Provided material.
━━━━━━

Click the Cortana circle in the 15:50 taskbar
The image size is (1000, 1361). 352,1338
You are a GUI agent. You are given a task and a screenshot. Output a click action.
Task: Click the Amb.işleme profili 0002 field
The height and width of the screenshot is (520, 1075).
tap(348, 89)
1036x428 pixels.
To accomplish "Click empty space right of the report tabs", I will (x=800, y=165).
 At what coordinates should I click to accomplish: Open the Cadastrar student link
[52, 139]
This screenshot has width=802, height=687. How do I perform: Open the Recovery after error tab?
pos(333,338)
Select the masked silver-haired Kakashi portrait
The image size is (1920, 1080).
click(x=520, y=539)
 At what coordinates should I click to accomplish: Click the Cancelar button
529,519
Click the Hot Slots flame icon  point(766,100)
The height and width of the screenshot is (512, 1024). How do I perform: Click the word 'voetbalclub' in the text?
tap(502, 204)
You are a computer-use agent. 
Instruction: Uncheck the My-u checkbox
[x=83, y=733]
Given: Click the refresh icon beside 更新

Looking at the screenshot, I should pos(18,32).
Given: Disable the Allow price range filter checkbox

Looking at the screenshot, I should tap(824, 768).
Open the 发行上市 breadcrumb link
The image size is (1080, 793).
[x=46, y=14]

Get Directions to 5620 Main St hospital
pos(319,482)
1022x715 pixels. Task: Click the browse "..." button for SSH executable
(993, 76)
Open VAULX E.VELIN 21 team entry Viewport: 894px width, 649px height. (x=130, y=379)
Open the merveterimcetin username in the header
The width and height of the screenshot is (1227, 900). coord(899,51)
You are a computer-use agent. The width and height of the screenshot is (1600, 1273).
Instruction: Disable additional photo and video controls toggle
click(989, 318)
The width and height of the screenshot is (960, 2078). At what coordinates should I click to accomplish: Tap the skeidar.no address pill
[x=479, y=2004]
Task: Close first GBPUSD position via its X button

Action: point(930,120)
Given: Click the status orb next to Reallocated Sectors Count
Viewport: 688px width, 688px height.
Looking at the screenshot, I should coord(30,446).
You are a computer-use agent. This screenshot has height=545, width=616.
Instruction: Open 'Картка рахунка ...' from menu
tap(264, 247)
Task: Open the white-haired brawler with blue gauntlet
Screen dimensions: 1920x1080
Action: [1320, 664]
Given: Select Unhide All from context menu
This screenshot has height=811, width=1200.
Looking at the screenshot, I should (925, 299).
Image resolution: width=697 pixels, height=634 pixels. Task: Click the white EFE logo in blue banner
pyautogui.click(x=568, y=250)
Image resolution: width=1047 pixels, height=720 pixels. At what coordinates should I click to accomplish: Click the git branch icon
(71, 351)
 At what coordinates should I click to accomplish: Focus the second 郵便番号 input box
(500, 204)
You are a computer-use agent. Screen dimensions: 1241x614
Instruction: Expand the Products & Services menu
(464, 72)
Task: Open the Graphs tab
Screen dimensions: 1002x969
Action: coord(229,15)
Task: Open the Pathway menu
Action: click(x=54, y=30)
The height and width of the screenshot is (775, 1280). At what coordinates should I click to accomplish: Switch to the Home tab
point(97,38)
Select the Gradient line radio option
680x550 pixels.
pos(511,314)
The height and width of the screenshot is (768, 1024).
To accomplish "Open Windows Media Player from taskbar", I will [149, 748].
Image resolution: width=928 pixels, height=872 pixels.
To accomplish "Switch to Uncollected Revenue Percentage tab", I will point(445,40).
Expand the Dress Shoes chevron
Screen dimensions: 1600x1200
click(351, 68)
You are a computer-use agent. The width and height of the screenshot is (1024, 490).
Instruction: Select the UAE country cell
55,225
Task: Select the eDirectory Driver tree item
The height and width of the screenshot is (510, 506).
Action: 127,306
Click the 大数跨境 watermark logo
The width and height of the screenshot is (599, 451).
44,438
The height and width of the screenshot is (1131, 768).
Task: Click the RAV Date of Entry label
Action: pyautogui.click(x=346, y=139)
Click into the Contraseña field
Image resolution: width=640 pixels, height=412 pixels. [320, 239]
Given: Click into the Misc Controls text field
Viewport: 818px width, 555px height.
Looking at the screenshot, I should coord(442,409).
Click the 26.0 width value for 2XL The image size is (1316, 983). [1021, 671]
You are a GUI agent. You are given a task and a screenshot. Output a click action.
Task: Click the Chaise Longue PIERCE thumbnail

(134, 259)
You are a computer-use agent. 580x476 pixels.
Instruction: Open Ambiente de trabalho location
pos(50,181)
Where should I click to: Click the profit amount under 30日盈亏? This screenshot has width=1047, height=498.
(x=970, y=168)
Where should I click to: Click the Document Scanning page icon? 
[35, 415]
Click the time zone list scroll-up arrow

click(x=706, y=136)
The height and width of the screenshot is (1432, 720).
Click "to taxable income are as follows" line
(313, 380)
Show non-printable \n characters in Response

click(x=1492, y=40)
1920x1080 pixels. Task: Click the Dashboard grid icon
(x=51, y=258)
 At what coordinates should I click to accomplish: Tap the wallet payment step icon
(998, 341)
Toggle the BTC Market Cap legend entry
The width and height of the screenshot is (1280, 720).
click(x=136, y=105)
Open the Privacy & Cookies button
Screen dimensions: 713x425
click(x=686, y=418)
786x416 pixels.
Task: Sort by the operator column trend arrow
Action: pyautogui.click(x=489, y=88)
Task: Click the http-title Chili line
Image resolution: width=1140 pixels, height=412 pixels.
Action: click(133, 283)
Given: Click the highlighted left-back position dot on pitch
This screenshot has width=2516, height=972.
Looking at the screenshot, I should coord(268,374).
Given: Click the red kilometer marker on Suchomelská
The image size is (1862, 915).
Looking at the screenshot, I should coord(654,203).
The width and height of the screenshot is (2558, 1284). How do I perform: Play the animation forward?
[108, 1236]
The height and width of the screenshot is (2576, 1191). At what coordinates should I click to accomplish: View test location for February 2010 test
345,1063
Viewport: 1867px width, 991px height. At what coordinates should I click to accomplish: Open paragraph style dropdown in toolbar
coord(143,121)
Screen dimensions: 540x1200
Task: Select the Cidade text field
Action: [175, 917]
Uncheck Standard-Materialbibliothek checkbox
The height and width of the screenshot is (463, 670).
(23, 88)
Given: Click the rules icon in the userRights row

━━━━━━

Exercise. Copy, please, exactly the lines that start at the first line of the data and end at the line containing "1036x428 pixels.", both kept and no others.

Response area.
Click the Cortana circle in the 15:50 taskbar
The image size is (1000, 1361). 352,1338
You are a GUI agent. You are given a task and a screenshot. Output a click action.
Task: Click the Amb.işleme profili 0002 field
The height and width of the screenshot is (520, 1075).
tap(348, 89)
1036x428 pixels.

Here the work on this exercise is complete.